# [Selected text]
Since Monday, March 2, Israel’s armed forces have launched daily airstrikes on Lebanon. Begun after Hezbollah fired a small volley of rockets into Israel in response to the killing of Ali Khamenei (causing no casualties), the Israeli strikes have so far killed more than nine hundred people and displaced more than a million out of a population of less than six million. Evacuation orders have been issued for almost the whole of the southern suburbs of Beirut. The evacuation order for the country’s south keeps expanding, its northern boundary moving up within ten days from the Litani River to the Zahrani River, around twenty-five miles from the Israeli border; on Monday Israel significantly expanded its ground invasion of the south, raising the threat of a long-term occupation. The strikes have also, without prior warning, targeted areas far from the evacuation zones, including the campus of the public Lebanese University in Beirut, where Israel assassinated two science professors; a seafront area where refugees were sleeping, killing eight; and buildings in the mountains overlooking Beirut, where the victims included a children’s book author and a photographer along with his toddler.
So many people had to flee at once that journeys that normally take two or three hours took twenty or more. The hundreds of thousands who have now left their homes have gone north, sheltering with relatives, in schools, on the pavements, in public squares, and in cars. In the recent rains the makeshift tents have flooded. The displaced have been trying to guess from the location of the ceaseless strikes whether their homes still stand. Most will not know before they return. But they do not know when that will be: the evacuation orders are open-ended.

# [Parts of the exercise]
1 > Return, word for word, the portion of the passage on the strikes in Lebanon between "So many people" and "orders are open-ended.", inclusive.
2 > In the passage on the strikes in Lebanon, list every place or arrangement in which the displaced are said to be sheltering.

# [Provided data]

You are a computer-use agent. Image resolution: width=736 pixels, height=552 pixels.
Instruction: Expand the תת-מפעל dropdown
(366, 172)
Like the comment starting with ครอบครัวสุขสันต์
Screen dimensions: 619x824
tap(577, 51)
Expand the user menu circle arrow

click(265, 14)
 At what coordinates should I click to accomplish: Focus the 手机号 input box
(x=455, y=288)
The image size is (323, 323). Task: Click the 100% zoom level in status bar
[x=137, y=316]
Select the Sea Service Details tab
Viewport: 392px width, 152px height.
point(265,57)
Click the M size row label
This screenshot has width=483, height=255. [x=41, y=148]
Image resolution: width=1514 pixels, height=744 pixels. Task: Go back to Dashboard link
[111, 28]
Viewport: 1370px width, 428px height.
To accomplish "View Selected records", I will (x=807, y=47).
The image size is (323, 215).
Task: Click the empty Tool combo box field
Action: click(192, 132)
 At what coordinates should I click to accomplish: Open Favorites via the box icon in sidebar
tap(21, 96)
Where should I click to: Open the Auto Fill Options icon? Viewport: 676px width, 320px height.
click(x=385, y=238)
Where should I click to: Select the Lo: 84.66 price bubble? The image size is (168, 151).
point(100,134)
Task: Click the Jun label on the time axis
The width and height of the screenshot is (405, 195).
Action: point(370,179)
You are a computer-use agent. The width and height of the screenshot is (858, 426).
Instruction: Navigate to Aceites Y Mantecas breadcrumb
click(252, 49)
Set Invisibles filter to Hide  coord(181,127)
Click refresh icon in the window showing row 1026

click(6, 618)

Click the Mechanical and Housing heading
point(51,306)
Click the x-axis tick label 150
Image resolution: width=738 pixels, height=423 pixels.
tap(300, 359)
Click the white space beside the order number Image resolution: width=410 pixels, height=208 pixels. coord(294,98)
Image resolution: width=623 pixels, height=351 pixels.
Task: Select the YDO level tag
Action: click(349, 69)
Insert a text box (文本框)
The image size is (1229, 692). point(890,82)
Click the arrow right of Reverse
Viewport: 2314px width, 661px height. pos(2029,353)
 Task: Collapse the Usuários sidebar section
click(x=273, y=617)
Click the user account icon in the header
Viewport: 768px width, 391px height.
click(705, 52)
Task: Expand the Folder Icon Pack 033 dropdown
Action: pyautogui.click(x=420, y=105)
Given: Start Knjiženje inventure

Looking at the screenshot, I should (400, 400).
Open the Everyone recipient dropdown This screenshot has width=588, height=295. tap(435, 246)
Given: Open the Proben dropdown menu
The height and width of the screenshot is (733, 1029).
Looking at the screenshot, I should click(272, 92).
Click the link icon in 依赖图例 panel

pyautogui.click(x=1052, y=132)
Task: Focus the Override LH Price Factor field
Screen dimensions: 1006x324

# [Results for the exercise]
1 >
So many people had to flee at once that journeys that normally take two or three hours took twenty or more. The hundreds of thousands who have now left their homes have gone north, sheltering with relatives, in schools, on the pavements, in public squares, and in cars. In the recent rains the makeshift tents have flooded. The displaced have been trying to guess from the location of the ceaseless strikes whether their homes still stand. Most will not know before they return. But they do not know when that will be: the evacuation orders are open-ended.

2 >
- With relatives
- In schools
- On the pavements
- In public squares
- In cars